Language Education in America


Hello everyone! Lately, the weather has been changing, and it almost seems more like winter than fall.


Today, I’d like to talk about language education in America. In Japan, I have noticed that most students begin learning English in middle school, and continue learning through high school and university. I find it very strange that more students don’t have the option to learn a language other than English.


In America, we typically only have mandatory language classes beginning in high school—and even then, they are only required for two years of the total four years in high school. Languages offered by each school vary, but almost every school offers classes in Spanish because of the high population of Spanish speakers in America. Most of the high schools in my neighborhood offered a selection of Spanish, French, or German. Students were required to choose a language and study it for two years. My school also offered Latin as one of the available language options. When I was in high school, I was quite jealous because our rival school offered Japanese in addition to the normal set of languages as well!

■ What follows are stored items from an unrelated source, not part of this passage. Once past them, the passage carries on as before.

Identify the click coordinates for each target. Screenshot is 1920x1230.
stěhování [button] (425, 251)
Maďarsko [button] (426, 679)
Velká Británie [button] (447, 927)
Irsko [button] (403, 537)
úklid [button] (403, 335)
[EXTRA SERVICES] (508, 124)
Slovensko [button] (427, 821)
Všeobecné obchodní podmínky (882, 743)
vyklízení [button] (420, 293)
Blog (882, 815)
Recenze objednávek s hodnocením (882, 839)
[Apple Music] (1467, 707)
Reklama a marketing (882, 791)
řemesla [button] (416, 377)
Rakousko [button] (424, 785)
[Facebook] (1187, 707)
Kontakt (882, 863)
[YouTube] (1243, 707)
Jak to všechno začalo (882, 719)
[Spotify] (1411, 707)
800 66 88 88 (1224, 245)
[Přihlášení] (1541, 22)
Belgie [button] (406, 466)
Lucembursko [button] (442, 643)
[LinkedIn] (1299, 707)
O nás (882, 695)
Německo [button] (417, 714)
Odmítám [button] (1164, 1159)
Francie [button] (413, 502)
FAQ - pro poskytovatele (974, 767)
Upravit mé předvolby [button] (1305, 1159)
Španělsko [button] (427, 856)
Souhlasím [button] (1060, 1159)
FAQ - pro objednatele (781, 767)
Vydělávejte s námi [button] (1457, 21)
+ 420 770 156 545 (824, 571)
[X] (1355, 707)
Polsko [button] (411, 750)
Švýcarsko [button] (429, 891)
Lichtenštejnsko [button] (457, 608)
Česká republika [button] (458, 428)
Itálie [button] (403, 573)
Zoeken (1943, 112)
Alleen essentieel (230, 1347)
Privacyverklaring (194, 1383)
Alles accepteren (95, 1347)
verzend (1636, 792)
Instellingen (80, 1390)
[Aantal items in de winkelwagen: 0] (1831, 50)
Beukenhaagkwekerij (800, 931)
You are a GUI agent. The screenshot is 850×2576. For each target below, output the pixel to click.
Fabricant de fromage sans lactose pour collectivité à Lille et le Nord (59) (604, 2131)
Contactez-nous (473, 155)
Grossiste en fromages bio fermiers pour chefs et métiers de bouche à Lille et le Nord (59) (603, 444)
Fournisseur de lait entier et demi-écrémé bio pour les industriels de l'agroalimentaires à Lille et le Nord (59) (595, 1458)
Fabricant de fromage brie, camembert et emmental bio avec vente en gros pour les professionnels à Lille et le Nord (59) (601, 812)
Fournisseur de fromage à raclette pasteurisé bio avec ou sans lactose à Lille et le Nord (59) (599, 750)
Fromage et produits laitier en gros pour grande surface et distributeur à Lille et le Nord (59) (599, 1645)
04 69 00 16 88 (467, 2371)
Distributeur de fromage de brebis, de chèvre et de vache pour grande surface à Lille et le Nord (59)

After high school, language classes are typically required in college as well, but colleges in America tend to offer more languages than their Japanese counterparts with more advanced classes. I was actually quite surprised that out of the few language classes the university I attended in Japan had, several of them only had the most basic level available, including German! Even Chinese, which is considered the second most popular foreign language class after English, only offered basic classes and one business class.


I suppose there is a good reason for Japan wanting to prioritize English language education rather than educating its students in a multitude of languages, but still I can’t help thinking it’s a shame they don’t diversify the languages available.